Questions, Answers & Retakes
The most important part of an interview, of course, is the content that the interviewee is delivering to the viewer. The standard way to get this content is for an interviewer to ask the interviewee a question and then for the interviewee to reply with an answer. However, often the interviewee doesn't understand two fundamental principles to this method of content delivery, which can make for a less than favorable interview:
1) That the interviewer's questions will not be heard by the viewer, and therefore the interviewee answers with a partial sentence or thought, and 2) That the interviewer will ask the interviewee to repeat the answer until the answer is a clear thought, causing the interviewee to become frustrated when asked to repeat the answer. Although partial answers can sometimes be edited to work within news clips or TV shows because a narrator is moving the story along, editing a partial thought doesn't work for experts, authors, business owners or similar professionals because they are the ones responsible for delivering the full sentence or thought.

Therefore, when I do an interview, I explain that the way to think of an interview is to think of writing a document: when writing, one edits the draft until it is perfected; and in video one repeats the answer over and over until it "comes out right." This process—called "takes" ("take 1" "take 2" "take 3") in the video/film industry—is a normal and expected process of creating video (e.g., there is no need for frustration).

When you watch my interviews you'll see that I dissolve from one thought to the next, but that each thought is complete unto itself. It may have taken 2, 3, 4, or more takes to get that one thought to come out the way intended before we move on to the next one, but it's worth the effort. When I interview someone, I help the interviewee deliver his or her content in a relaxed yet confident tone that's accurate to their expertise with what he or she wants to say.
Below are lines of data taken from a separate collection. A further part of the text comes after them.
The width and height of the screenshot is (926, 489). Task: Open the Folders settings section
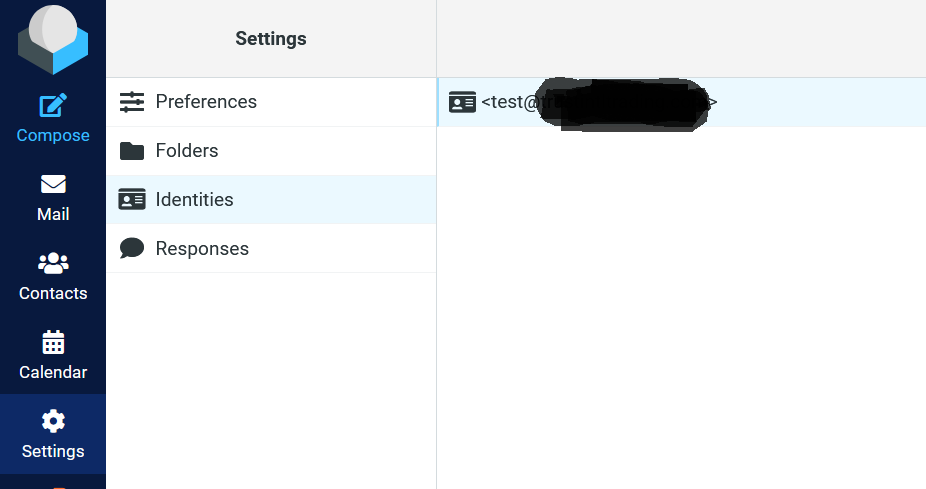(271, 151)
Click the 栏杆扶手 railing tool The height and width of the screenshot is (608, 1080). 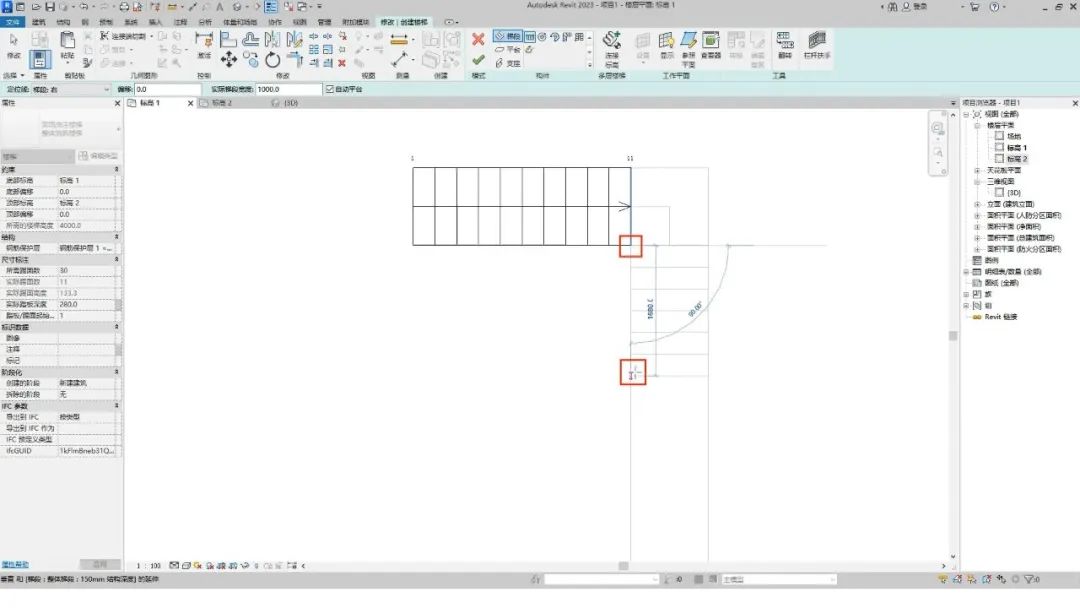click(x=818, y=45)
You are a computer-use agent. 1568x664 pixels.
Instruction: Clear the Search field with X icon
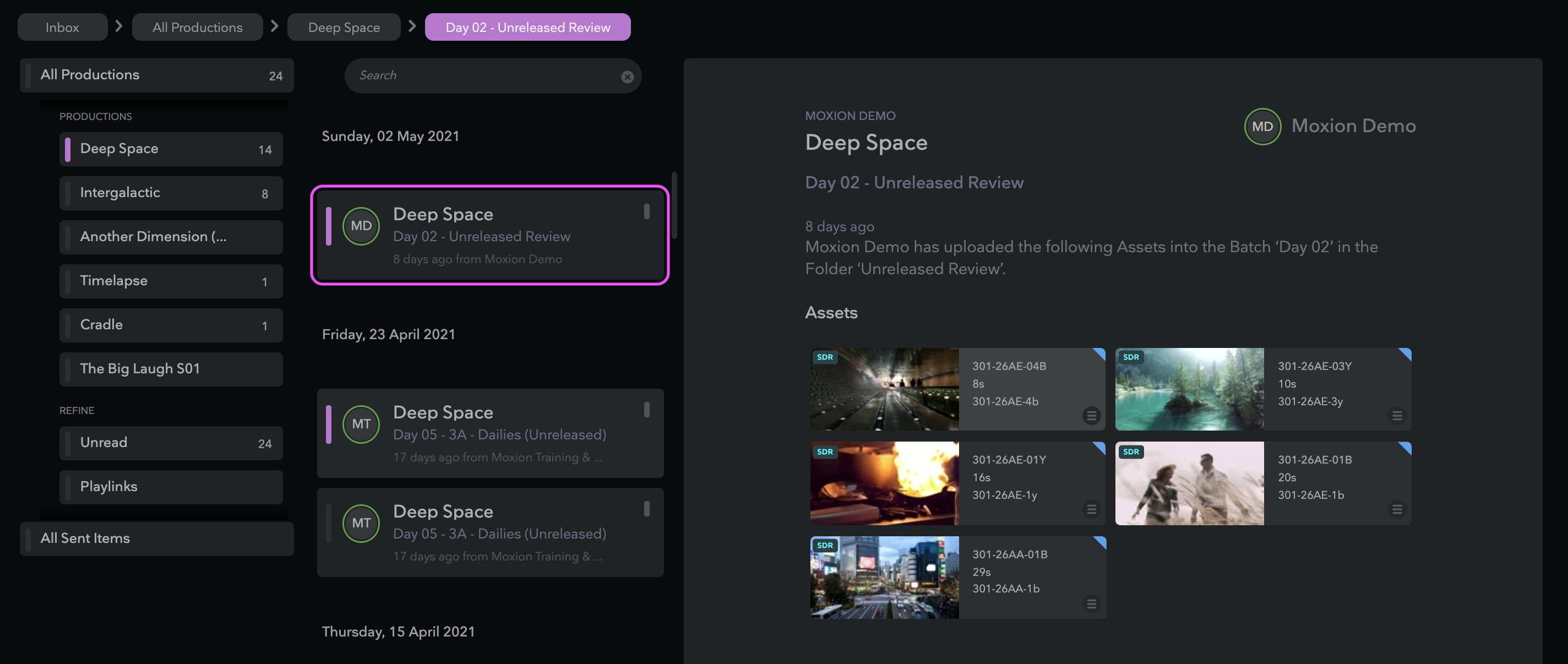(x=627, y=77)
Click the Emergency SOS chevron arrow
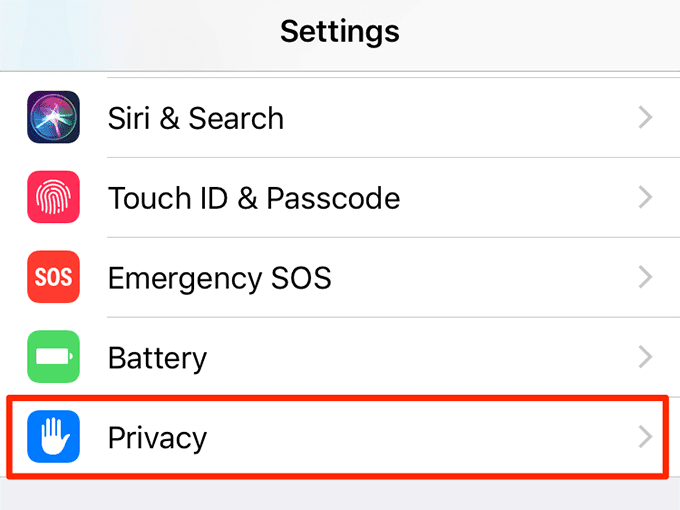Viewport: 680px width, 510px height. coord(645,277)
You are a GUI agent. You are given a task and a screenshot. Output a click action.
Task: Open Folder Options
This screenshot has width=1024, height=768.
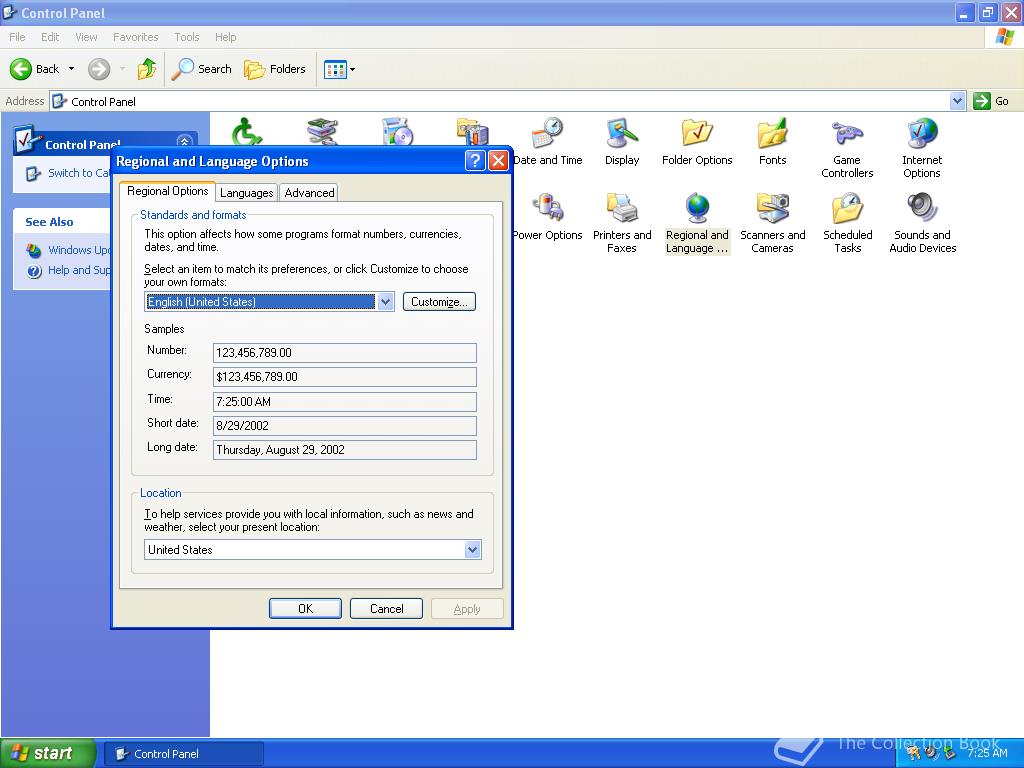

I have an excellent sense of how content ought to be delivered so that others understand it, and I use my expertise during the interview process.

Talk to Camera For Impact
As you can see, I have the interviewee talk directly to the video camera. The vast majority of interviews are with the interviewee speaking to someone off-camera axis because it's easier to look at a real person than to look at a video camera lens. Furthermore, looking off-camera gives the impression of talking to an interviewer; but in most shows, the interviewer is never even seen. Personally, I find it odd for someone to look off-camera if we never see the interviewer; and more importantly, if the information being delivered is for the viewer, why not have the interviewee talk directly to the viewer? When done properly, I think the viewer has a better connection to both the content being delivered and the interviewee who is delivering the content. To make this process easier, I use a Teleprompter video monitor connected to a video camera aimed at me so that the interviewee sees me, but is looking into the camera lens.

When To Use A Teleprompter
There is a different "energy" when someone reads a Teleprompter versus speaking without one. Most people are unable to properly read a Teleprompter and sound (and look) like they are not reading. However, when a lot of content must be delivered in a very specific manner, or in a specific amount of time, the use of a Teleprompter is warranted. The other time to use a Teleprompter is when working with a professional actor who is a host for a project.